DATA RECORDS:
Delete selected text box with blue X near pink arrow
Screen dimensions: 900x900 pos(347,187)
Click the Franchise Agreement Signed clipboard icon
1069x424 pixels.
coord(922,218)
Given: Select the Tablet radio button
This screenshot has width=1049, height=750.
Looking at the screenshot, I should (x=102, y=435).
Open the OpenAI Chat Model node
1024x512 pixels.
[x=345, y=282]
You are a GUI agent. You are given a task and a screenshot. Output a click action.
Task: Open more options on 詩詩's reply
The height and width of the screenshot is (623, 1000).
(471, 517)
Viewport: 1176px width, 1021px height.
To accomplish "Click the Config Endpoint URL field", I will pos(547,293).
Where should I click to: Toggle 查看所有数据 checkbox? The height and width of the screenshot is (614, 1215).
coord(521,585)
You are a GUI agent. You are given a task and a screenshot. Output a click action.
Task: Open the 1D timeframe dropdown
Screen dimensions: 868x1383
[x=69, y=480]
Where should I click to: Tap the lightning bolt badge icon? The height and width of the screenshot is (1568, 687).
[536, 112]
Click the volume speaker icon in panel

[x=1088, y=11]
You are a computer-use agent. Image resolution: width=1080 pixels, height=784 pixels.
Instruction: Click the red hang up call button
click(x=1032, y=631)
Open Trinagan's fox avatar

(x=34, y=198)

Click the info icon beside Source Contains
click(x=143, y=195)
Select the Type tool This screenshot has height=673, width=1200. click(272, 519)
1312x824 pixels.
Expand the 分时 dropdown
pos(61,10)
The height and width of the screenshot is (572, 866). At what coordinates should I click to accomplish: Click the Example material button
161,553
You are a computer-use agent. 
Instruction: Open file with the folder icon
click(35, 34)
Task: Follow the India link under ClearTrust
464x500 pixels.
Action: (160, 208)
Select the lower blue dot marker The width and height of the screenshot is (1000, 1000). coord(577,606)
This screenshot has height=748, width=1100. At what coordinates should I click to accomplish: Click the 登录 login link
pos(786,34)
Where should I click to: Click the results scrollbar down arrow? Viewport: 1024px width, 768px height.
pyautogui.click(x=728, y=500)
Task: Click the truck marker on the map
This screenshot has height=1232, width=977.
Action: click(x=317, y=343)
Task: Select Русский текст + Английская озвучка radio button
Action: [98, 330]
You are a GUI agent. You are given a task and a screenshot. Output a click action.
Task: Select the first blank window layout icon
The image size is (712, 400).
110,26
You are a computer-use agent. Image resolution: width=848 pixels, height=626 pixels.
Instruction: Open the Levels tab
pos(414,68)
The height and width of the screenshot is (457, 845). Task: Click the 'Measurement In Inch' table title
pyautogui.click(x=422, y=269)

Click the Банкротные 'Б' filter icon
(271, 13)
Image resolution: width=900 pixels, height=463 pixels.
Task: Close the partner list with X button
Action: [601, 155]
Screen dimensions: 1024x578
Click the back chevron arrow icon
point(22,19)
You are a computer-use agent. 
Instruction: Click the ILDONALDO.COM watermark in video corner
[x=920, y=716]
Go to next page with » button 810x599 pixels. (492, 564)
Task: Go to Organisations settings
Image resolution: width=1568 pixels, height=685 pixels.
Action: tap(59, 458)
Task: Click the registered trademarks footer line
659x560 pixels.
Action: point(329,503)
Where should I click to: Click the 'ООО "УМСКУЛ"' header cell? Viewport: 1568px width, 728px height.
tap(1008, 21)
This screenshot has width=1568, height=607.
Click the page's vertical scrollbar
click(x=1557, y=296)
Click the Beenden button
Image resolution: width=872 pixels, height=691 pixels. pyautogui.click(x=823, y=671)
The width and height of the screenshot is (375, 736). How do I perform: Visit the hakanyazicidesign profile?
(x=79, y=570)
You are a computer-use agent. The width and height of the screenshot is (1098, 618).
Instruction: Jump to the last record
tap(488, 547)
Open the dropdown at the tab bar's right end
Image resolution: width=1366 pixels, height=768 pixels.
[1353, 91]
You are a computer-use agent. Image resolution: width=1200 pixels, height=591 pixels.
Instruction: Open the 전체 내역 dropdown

EXERCISE BRIEF: Using the material above, restate each entry exactly as it stands.

RESPONSE BOX:
Delete selected text box with blue X near pink arrow
Screen dimensions: 900x900 pos(347,187)
Click the Franchise Agreement Signed clipboard icon
1069x424 pixels.
coord(922,218)
Given: Select the Tablet radio button
This screenshot has width=1049, height=750.
Looking at the screenshot, I should (x=102, y=435).
Open the OpenAI Chat Model node
1024x512 pixels.
[x=345, y=282]
You are a GUI agent. You are given a task and a screenshot. Output a click action.
Task: Open more options on 詩詩's reply
The height and width of the screenshot is (623, 1000).
(471, 517)
Viewport: 1176px width, 1021px height.
To accomplish "Click the Config Endpoint URL field", I will pos(547,293).
Where should I click to: Toggle 查看所有数据 checkbox? The height and width of the screenshot is (614, 1215).
coord(521,585)
You are a GUI agent. You are given a task and a screenshot. Output a click action.
Task: Open the 1D timeframe dropdown
Screen dimensions: 868x1383
[x=69, y=480]
Where should I click to: Tap the lightning bolt badge icon? The height and width of the screenshot is (1568, 687).
[536, 112]
Click the volume speaker icon in panel

[x=1088, y=11]
You are a computer-use agent. Image resolution: width=1080 pixels, height=784 pixels.
Instruction: Click the red hang up call button
click(x=1032, y=631)
Open Trinagan's fox avatar

(x=34, y=198)

Click the info icon beside Source Contains
click(x=143, y=195)
Select the Type tool This screenshot has height=673, width=1200. click(272, 519)
1312x824 pixels.
Expand the 分时 dropdown
pos(61,10)
The height and width of the screenshot is (572, 866). At what coordinates should I click to accomplish: Click the Example material button
161,553
You are a computer-use agent. 
Instruction: Open file with the folder icon
click(35, 34)
Task: Follow the India link under ClearTrust
464x500 pixels.
Action: (160, 208)
Select the lower blue dot marker The width and height of the screenshot is (1000, 1000). coord(577,606)
This screenshot has height=748, width=1100. At what coordinates should I click to accomplish: Click the 登录 login link
pos(786,34)
Where should I click to: Click the results scrollbar down arrow? Viewport: 1024px width, 768px height.
pyautogui.click(x=728, y=500)
Task: Click the truck marker on the map
This screenshot has height=1232, width=977.
Action: click(x=317, y=343)
Task: Select Русский текст + Английская озвучка radio button
Action: [98, 330]
You are a GUI agent. You are given a task and a screenshot. Output a click action.
Task: Select the first blank window layout icon
The image size is (712, 400).
110,26
You are a computer-use agent. Image resolution: width=848 pixels, height=626 pixels.
Instruction: Open the Levels tab
pos(414,68)
The height and width of the screenshot is (457, 845). Task: Click the 'Measurement In Inch' table title
pyautogui.click(x=422, y=269)

Click the Банкротные 'Б' filter icon
(271, 13)
Image resolution: width=900 pixels, height=463 pixels.
Task: Close the partner list with X button
Action: [601, 155]
Screen dimensions: 1024x578
Click the back chevron arrow icon
point(22,19)
You are a computer-use agent. 
Instruction: Click the ILDONALDO.COM watermark in video corner
[x=920, y=716]
Go to next page with » button 810x599 pixels. (492, 564)
Task: Go to Organisations settings
Image resolution: width=1568 pixels, height=685 pixels.
Action: tap(59, 458)
Task: Click the registered trademarks footer line
659x560 pixels.
Action: point(329,503)
Where should I click to: Click the 'ООО "УМСКУЛ"' header cell? Viewport: 1568px width, 728px height.
tap(1008, 21)
This screenshot has width=1568, height=607.
Click the page's vertical scrollbar
click(x=1557, y=296)
Click the Beenden button
Image resolution: width=872 pixels, height=691 pixels. pyautogui.click(x=823, y=671)
The width and height of the screenshot is (375, 736). How do I perform: Visit the hakanyazicidesign profile?
(x=79, y=570)
You are a computer-use agent. The width and height of the screenshot is (1098, 618).
Instruction: Jump to the last record
tap(488, 547)
Open the dropdown at the tab bar's right end
Image resolution: width=1366 pixels, height=768 pixels.
[1353, 91]
You are a computer-use agent. Image resolution: width=1200 pixels, height=591 pixels.
Instruction: Open the 전체 내역 dropdown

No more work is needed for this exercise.